Google’s Imagen AI Model Makes Advances in Text-to-Image

Google has released a research paper on a new text-to-image generator called Imagen, which combines the power of large transformer language models for text with the capabilities of diffusion models in high-fidelity image generation. “Our key discovery is that generic large language models (e.g. T5), pretrained on text-only corpora, are surprisingly effective at encoding text for image synthesis,” the company said. Simultaneously, Google is introducing DrawBench, a benchmark for text-to-image models it says was used to compare Imagen with other recent technologies including VQGAN+CLIP, latent diffusion models, and OpenAI’s DALL-E 2.

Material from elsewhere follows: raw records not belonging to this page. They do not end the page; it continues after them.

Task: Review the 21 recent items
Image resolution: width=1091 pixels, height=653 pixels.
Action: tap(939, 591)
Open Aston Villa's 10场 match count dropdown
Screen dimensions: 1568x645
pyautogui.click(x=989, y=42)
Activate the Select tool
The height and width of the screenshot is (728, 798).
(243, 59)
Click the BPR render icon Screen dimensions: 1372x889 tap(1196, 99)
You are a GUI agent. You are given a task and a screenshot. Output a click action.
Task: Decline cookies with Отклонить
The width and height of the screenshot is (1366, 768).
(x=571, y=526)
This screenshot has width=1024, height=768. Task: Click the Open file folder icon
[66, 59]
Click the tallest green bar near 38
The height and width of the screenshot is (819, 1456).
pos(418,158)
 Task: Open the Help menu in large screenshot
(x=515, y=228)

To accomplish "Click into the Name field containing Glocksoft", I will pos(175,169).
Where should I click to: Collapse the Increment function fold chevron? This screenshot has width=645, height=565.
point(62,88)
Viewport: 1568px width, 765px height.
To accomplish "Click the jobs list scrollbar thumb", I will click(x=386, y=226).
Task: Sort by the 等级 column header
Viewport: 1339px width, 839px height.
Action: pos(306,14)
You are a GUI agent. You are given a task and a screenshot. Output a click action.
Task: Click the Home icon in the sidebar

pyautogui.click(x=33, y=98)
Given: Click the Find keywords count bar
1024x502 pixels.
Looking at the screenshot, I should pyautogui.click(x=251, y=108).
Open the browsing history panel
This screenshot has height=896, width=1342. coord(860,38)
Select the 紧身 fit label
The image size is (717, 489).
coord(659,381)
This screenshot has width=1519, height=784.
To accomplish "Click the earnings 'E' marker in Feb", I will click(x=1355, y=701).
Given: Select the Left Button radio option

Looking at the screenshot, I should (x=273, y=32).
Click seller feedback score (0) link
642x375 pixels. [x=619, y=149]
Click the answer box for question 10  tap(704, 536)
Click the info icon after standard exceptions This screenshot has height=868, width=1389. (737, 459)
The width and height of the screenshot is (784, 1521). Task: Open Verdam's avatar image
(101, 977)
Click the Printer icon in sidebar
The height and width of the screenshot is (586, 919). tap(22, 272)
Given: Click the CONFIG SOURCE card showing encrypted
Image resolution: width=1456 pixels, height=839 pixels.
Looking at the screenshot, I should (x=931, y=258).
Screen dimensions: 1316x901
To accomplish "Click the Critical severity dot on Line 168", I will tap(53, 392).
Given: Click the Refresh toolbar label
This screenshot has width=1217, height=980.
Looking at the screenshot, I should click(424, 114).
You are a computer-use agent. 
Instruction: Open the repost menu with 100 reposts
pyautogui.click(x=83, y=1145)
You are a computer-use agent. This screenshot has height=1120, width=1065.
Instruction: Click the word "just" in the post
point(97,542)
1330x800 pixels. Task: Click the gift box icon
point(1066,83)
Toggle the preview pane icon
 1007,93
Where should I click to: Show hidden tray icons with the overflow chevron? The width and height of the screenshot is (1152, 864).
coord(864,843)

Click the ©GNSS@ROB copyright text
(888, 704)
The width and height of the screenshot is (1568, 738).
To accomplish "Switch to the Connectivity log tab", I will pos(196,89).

AI-powered text-to-image models have been challenged to accurately and predictably interpret natural language into images exactly as the instructor imagined, with results that are often quirky or surprising. But Google says its achieved a breakthrough with its approach, and that Imagen consistently outperformed other models in the DrawBench side-by-side comparisons, both in terms of the accuracy of the image produced and its quality.

“The advances Google’s researchers claim with Imagen are several,” reports TechCrunch, emphasizing its “diffusion techniques, which basically start with a pure noise image and slowly refine it bit by bit until the model thinks it can’t make it look any [better].” This, TechCrunch says, “was an improvement over top-to-bottom generators that could get it hilariously wrong on first guess, and others that could easily be led astray.”

Another significant aspect noted by TechCrunch is “improved language understanding through large language models using the transformer approach,” also used in language models including GPT-3.

“They say that existing text models can be used for the text encoding portion, and that their quality is more important than simply increasing visual fidelity,” TechCrunch reports. “That makes sense intuitively, since a detailed picture of nonsense is definitely worse than a slightly less detailed picture of exactly what you asked for.”

As an example, TechCrunch cites the Imagen paper’s comparative analysis of “results for it and DALL-E 2 doing ‘a panda making latte art,” wherein DALL-E ends up with “latte art of a panda; in most of Imagen’s it’s a panda making the art. (Neither was able to render a horse riding an astronaut, showing the opposite in all attempts. It’s a work in progress.)”

“Increasing the size of the language model in Imagen boosts both sample fidelity and image-text alignment much more than increasing the size of the image diffusion model,” Google reports in sharing its research paper. Imagen achieved a new state-of-the-art FID score of 7.27 on the COCO dataset, without ever training on COCO, and human raters found Imagen samples to be on par with the COCO data itself in image-text alignment, Google says.